Long-living Ames dwarf mouse hepatocytes readily undergo apoptosis.

Ames dwarf mice live 50-64% longer and exhibit upregulated antioxidative defenses and lower cellular damage when compared to age-matched wild-type littermates. Due to the relationship between aging and apoptosis, the purpose of this study was to compare basal levels of apoptosis-related proteins in dwarf and wild-type tissues and to compare the response of dwarf and wild-type primary hepatocytes to oxidative stress. Hepatocytes from dwarf and wild-type mice (6 month-old) were isolated using collagenase perfusion and treated with hydrogen peroxide. Viability, activity, protein levels, and morphological changes were evaluated. Procaspase-3 protein levels were increased in dwarf kidney and liver (p<0.05) while Bcl-2 protein levels were significantly higher in dwarf liver at 24 months of age.
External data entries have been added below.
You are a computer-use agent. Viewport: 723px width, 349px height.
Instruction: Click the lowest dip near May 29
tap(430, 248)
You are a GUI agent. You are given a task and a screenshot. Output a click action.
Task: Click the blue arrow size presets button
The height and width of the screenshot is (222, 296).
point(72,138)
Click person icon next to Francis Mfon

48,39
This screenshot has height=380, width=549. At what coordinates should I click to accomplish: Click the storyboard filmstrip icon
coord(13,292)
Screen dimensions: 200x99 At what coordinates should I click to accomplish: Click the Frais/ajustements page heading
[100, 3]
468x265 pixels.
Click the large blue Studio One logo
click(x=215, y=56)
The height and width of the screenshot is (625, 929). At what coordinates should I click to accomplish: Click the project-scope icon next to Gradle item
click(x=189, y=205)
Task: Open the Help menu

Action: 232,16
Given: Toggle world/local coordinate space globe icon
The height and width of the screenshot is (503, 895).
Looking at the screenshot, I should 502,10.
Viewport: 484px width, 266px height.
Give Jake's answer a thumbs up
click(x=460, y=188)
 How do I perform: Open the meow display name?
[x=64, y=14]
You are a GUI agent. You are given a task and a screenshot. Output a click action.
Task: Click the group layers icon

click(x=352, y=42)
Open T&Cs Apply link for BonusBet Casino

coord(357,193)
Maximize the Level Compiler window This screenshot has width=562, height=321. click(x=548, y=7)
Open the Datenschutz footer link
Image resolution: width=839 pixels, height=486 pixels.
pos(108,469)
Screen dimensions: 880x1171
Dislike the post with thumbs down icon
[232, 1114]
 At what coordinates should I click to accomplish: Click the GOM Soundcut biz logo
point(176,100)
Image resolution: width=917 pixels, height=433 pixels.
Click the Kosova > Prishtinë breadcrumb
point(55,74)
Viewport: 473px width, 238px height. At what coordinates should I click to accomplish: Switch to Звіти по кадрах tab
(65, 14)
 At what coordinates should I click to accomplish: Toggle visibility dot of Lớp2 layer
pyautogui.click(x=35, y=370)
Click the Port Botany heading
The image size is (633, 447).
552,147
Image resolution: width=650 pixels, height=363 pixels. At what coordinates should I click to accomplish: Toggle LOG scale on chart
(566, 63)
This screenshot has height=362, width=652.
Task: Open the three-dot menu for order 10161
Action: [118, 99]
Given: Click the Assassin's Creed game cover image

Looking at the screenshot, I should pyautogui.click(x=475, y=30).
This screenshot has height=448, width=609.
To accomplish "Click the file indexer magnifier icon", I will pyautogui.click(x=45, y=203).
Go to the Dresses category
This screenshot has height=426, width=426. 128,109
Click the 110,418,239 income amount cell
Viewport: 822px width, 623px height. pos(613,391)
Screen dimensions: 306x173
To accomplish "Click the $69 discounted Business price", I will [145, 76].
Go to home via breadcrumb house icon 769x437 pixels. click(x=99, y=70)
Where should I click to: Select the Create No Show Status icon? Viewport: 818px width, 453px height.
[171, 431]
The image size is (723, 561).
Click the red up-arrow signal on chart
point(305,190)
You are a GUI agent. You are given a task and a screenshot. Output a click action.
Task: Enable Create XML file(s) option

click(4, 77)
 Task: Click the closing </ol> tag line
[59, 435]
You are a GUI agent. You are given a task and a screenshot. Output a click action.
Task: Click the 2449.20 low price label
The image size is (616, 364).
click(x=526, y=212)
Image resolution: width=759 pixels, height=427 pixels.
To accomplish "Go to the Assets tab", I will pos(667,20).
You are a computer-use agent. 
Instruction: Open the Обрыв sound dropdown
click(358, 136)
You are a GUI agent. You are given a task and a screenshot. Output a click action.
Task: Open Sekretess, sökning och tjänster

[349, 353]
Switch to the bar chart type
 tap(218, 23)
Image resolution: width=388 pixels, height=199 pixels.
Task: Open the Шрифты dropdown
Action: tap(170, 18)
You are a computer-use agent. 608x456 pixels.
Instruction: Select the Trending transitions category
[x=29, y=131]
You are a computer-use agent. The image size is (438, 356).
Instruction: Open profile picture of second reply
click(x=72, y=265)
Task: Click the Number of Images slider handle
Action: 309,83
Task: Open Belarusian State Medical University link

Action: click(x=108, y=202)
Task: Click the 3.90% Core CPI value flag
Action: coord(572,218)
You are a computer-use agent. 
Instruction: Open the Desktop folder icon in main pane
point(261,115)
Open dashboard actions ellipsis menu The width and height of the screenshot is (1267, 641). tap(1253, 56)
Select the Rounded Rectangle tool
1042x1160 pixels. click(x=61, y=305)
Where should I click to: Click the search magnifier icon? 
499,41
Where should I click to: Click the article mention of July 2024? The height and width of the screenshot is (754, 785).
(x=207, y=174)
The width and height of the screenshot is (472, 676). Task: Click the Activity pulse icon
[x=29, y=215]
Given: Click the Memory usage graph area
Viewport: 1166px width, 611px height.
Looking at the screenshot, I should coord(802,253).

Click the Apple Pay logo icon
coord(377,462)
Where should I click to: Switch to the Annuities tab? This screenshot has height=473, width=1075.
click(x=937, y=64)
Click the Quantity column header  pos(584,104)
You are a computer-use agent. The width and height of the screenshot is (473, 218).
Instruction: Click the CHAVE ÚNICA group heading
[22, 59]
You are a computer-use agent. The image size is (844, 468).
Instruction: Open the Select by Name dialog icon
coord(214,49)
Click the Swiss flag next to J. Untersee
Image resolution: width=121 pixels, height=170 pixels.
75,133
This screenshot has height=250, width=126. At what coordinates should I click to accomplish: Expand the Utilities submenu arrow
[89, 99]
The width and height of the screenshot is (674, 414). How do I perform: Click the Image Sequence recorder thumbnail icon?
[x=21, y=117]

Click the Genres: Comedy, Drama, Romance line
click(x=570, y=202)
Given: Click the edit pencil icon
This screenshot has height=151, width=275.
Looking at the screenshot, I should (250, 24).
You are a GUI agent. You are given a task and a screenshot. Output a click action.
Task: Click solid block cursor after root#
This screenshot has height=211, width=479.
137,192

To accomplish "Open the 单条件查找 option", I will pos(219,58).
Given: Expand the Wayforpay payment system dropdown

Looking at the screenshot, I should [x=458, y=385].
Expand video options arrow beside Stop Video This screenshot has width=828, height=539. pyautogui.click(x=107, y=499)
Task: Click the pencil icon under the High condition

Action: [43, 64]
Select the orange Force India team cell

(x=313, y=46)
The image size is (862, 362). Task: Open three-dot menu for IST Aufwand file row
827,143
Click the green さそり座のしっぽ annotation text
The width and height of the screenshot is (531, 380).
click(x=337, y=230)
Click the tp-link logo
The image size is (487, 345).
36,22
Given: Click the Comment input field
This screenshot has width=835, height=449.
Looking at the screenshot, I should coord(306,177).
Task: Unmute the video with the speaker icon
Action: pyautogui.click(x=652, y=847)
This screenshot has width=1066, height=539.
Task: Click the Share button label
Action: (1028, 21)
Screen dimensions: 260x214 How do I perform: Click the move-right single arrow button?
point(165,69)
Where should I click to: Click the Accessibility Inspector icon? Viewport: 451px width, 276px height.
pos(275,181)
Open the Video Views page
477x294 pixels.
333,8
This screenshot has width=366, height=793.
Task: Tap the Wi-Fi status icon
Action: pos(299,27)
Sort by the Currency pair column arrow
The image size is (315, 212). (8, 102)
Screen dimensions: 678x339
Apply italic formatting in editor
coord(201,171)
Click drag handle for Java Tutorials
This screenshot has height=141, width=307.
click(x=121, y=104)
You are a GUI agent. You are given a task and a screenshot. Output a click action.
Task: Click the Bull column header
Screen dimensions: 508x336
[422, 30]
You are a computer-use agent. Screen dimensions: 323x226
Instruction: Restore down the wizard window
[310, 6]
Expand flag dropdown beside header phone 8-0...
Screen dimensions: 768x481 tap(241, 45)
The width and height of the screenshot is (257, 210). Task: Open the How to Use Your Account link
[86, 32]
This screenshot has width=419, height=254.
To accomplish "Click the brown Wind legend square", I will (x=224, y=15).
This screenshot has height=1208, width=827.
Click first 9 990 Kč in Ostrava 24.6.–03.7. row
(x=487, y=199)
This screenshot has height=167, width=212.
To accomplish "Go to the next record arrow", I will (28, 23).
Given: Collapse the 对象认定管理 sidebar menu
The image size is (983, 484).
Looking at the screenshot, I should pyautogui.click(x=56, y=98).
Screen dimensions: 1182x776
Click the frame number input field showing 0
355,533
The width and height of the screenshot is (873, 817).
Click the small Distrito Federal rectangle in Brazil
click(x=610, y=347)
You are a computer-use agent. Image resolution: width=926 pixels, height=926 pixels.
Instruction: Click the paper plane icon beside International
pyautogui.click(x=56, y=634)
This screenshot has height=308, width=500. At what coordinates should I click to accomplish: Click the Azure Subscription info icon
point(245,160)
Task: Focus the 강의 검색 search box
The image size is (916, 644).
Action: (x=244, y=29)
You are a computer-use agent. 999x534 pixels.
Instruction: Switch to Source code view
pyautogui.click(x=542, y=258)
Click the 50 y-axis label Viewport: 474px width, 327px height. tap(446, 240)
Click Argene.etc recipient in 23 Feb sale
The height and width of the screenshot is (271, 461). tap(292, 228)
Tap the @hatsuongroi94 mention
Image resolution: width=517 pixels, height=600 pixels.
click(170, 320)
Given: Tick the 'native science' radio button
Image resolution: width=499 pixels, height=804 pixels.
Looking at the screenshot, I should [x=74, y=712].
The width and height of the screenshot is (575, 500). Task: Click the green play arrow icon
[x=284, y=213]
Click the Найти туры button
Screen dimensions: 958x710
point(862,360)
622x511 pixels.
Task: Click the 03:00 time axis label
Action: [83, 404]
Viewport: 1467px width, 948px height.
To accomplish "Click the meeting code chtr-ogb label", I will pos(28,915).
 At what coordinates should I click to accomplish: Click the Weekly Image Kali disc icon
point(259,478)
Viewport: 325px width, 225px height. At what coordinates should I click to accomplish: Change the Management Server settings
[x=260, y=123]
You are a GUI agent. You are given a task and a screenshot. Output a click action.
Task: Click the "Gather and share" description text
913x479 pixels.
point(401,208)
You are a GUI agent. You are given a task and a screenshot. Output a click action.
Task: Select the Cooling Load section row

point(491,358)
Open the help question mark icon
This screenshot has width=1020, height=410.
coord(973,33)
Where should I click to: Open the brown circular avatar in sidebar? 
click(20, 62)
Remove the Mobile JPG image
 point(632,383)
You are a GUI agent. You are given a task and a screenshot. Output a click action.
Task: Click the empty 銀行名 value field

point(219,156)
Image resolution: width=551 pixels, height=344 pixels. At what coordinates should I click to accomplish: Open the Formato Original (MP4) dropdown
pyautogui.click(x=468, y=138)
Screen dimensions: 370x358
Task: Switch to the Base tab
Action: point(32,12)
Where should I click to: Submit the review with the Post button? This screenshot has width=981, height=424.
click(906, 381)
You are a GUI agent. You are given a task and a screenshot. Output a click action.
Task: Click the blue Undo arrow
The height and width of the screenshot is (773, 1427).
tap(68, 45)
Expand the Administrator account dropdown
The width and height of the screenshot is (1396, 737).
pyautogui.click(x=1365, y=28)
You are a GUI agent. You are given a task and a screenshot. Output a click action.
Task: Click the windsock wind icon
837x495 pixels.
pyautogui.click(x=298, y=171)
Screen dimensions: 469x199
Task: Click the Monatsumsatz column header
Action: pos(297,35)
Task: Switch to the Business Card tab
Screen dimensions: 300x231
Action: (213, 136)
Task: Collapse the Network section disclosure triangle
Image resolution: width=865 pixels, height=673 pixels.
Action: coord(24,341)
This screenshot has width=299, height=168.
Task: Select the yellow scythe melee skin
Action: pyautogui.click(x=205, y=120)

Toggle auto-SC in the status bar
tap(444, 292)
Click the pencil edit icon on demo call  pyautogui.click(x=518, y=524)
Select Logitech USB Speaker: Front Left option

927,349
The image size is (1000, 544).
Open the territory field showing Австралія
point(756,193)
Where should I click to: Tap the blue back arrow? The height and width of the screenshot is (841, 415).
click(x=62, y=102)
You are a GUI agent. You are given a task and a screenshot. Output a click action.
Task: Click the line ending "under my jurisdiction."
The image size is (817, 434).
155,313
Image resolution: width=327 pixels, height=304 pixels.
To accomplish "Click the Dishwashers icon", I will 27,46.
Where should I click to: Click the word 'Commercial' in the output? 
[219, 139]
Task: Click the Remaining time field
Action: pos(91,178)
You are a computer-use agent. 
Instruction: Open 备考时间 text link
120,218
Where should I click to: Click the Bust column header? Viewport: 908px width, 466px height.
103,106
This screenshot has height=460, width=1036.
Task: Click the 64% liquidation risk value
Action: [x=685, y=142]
Bax protein levels were markedly elevated in several tissues at different ages and Bcl-2/Bax ratios were lower in many dwarf tissues. In culture, peroxide-treated dwarf hepatocytes showed lower viability (p<0.03) and higher caspase-3 activity induction when compared to peroxide-treated wild-type cells. Peroxide-treated dwarf hepatocytes frequently showed morphological characteristics reminiscent of apoptosis, which were not observed in peroxide-treated wild-type hepatocytes. This suggests that when experiencing an oxidative challenge, Ames dwarf hepatocytes more readily undergo apoptosis than wild-type cells, providing an advantage to dwarf mice, whereby they more efficiently eliminate damaged cells, thus contributing to their longer lives.